Her hands went up to her hair again, but it was too short for her to pull it forward and see it. Instead, she turned to look at her reflection in the lake. She didn’t move for quite a while, and after a minute Loki sat beside her, peering into the water as well.
“I don’t really recognize myself,” she said, staring at the stranger in the water.
“It’s still you,” he said, not sure what else to say.
Their reflections rippled in the light wind, and he thought that the two of them looked like a pair now, as though there was a connection between them.
“Thank you,” she said, sitting back and brushing strands of gold from her shirt before looking at him again. “I wouldn’t have trusted anyone else to help me.”
He snorted.
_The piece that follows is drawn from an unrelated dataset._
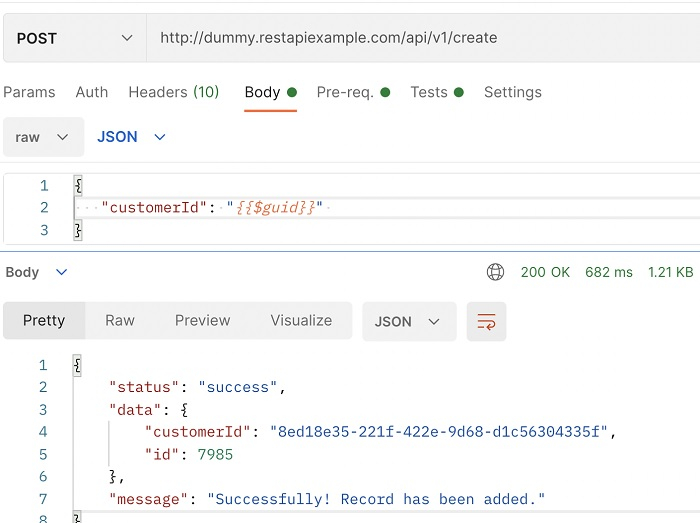Select the Headers (10) tab
This screenshot has height=523, width=700.
(174, 92)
Her hair was lopsided and uneven, completely a wreck, and she was thanking him for it.
“I don’t know if it will have the desired effect,” he said. “Somehow, you look just as beautiful. Well, to me anyway, but then I’m no one.”
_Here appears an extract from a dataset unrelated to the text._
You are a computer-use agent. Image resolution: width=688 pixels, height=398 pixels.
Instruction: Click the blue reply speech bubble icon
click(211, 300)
“You’re not no one,” she said, frowning. “Stop that. Anyway, I suppose I should go home and face the inevitable.”
“Good luck,” he said. “You’re going to need it.”
She looked apprehensive, but Sif had never run from any kind of a fight, and she took off through the woods at a quick pace, leaving Loki by the lakeshore. He reminded himself to sharpen his dagger later and then made it vanish. Before he stood up, he looked at the hair remaining on the ground. While he supposed the birds could probably build fabulous nests with it, he also knew enough about magic to realize it was dangerous to leave hair just lying about. He gathered it together and was about to throw it into the lake when he stopped and took out one long tress. He tucked it into his pocket before tossing the rest of Sif’s hair into the water.
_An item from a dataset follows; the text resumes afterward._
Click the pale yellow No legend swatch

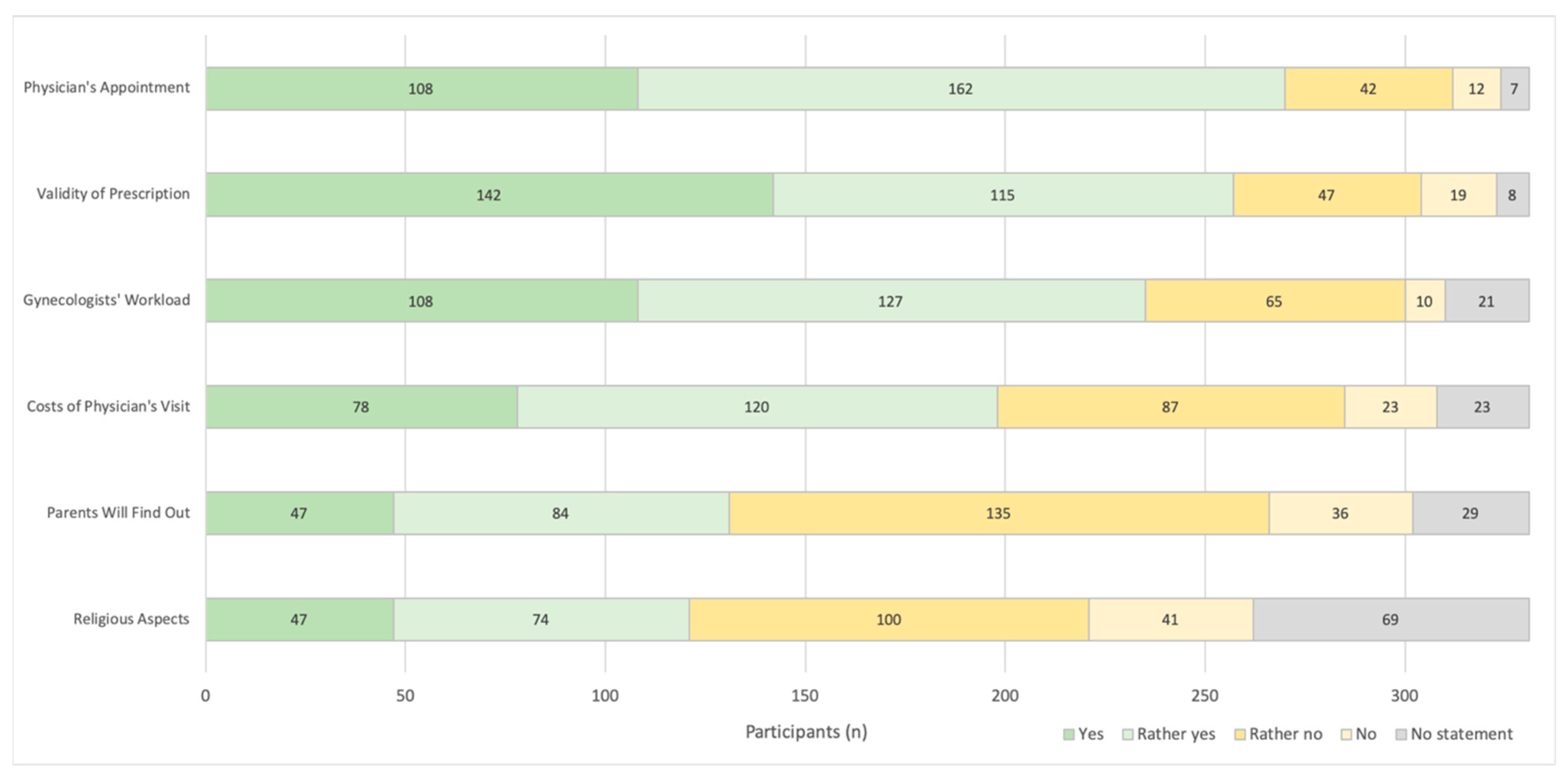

Sif never told him exactly what happened at her parents’ home that evening, but the prospective husbands did indeed disappear. Whether it really was because of her hair or because her parents had finally realized that she would never consent to live an ordinary life and stopped trying, he didn’t know. Regardless, she would have the chance to fulfill her own dreams, and if he’d played a part in it, he was glad.